The policy is not new—farmers have been protesting across the world against such policies—but the paper, “Food System Impacts on Biodiversity Loss: Three Levers for Food System Transformation in Support of Nature,” stands out for the baldness of its admission that the intent of the monarchy’s policy is to raise the cost of food worldwide and forcibly reduce world food production permanently. To propose doing so at a time when famine threatens hundreds of millions of lives, and an even greater number of families are going hungry in rich and poor countries alike, makes it undeniably clear that this is a plan for depopulation.

The five authors who wrote the paper are all part of the Chicken Little “climate crisis” mafia, starting with lead author Tim Benton, who heads the Energy, Environment and Resources Program at Chatham House (as RIIA is known).

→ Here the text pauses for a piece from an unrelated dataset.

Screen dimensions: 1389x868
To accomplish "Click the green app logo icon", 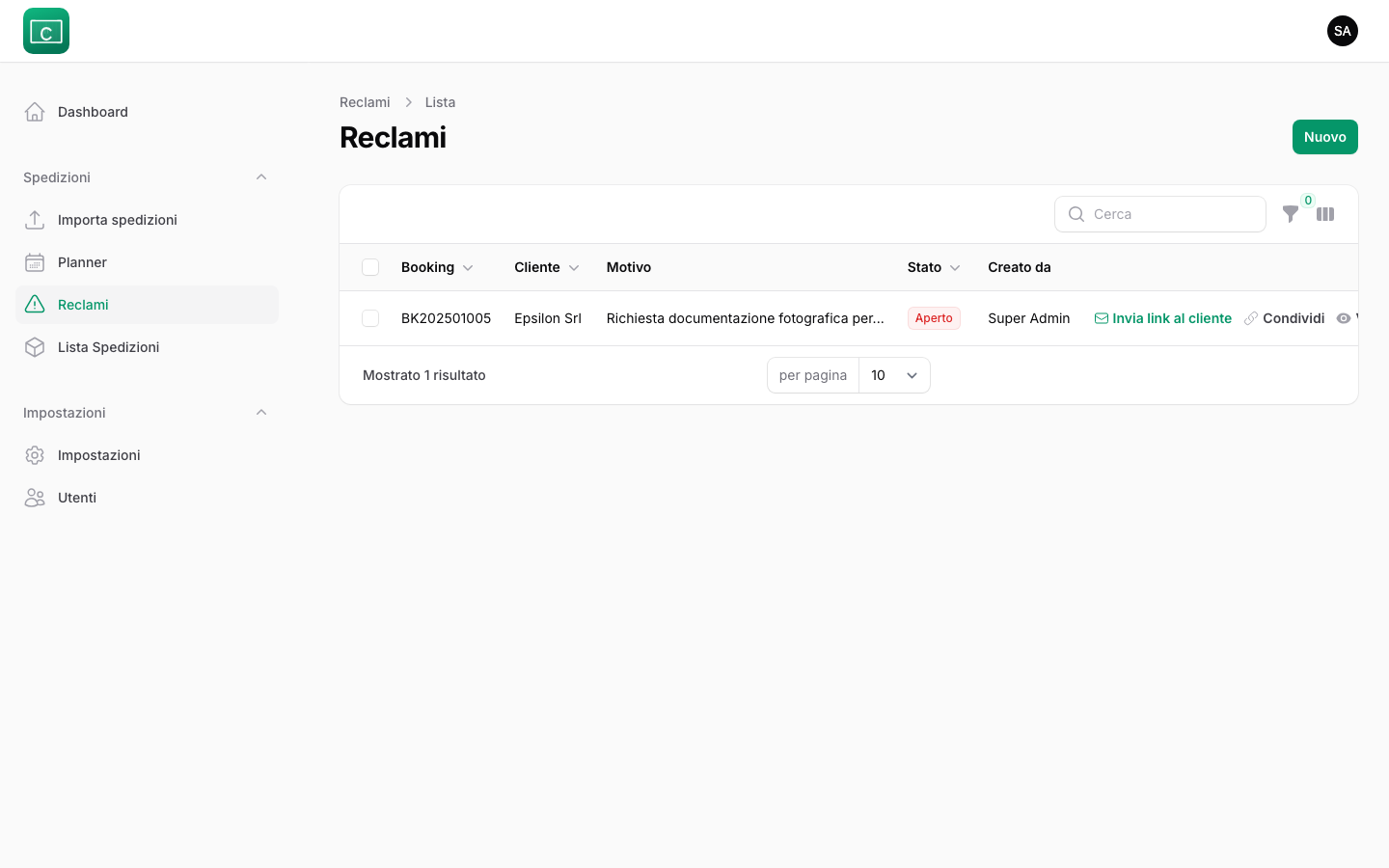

Benton was one of the authors of the Intergovernmental Panel on Climate Change’s special report on climate change and land, and the U.K. Climate Change Risk Assessment 2017.

The premise of the study is that “the production of food is the primary cause of biodiversity loss globally,” on land, and in freshwater and the seas. “The area of land occupied by agriculture has increased by around 5.5 times since 1600 and is still increasing. Currently, cropping and animal husbandry occupy about 50% of the world’s habitable land.” Production of food is declared harmful, for “degrading or destroying natural habitats and contributing to species extinction.”

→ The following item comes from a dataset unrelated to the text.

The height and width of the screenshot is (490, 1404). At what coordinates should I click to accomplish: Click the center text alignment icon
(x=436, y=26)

They object that for decades,

“policies and economic structures have aimed to produce ever more food at ever lower cost. Intensified agricultural production degrades soils and ecosystems, driving down the productive capacity of land and necessitating even more intensive food production to keep pace with demand. Growing global consumption of cheaper calories and resource-intensive foods aggravates these pressures. Current food production depends heavily on the use of inputs such as fertilizer, pesticides, energy, land and water.”

Three “levers” for crushing the current “cheaper food paradigm,” are put forward:

First: “Change dietary patterns to reduce food demand.... Continued growth in food demand exerts ever-growing pressure on land resources.” How is this to be achieved? The most “crucial element ... to bring food system emissions in line with the temperature goals of the Paris Agreement on climate change,” they say, is to downshift humanity away from high-value meat protein diets into predominantly plant-based diets—and to lower food consumption of that too, by reducing “overconsumption of calories.” (Americans watch out. The Royals calculate that “a switch from beef to beans in the diets of the entire U.S. population could free up ... 42% of U.S. cropland—for other uses such as ecosystem restoration or more nature-friendly farming.”)

Second: Land must be taken out of farming, “protected and set aside for Nature.” Not on any small scale, either: “This will typically require significant areas of land to be left or managed for nature, primarily because the extinction risk for any species grows as its population size shrinks, and because many large animals require a large area of habitat to sustain an adequate population.”

Third: Farming must be transformed; there must be a forced reduction of the inputs used in modern farming, including of the machinery which has freed men and women from backbreaking labor in the fields.

No one “lever” will work without the others, they repeat, but “dietary change”—reducing “food demand”—is “essential in order to preserve existing native ecosystems and restore those that have been removed or degraded.”

Since most of humanity will never willingly accept such policies, establishing “global guidelines in policy areas such as responsible investment, dietary change and nature-based climate change mitigation solutions,” is required. “Incentives”—a euphemism for cutting off all credit for modern farming, as is being done against modern forms of energy—will be necessary. Such are the measures the Queen’s minions are putting on the table for the series of international conferences and summits already scheduled for 2021 on “food systems and biodiversity,” leading into the world’s first “UN Food Systems Summit” later in the year.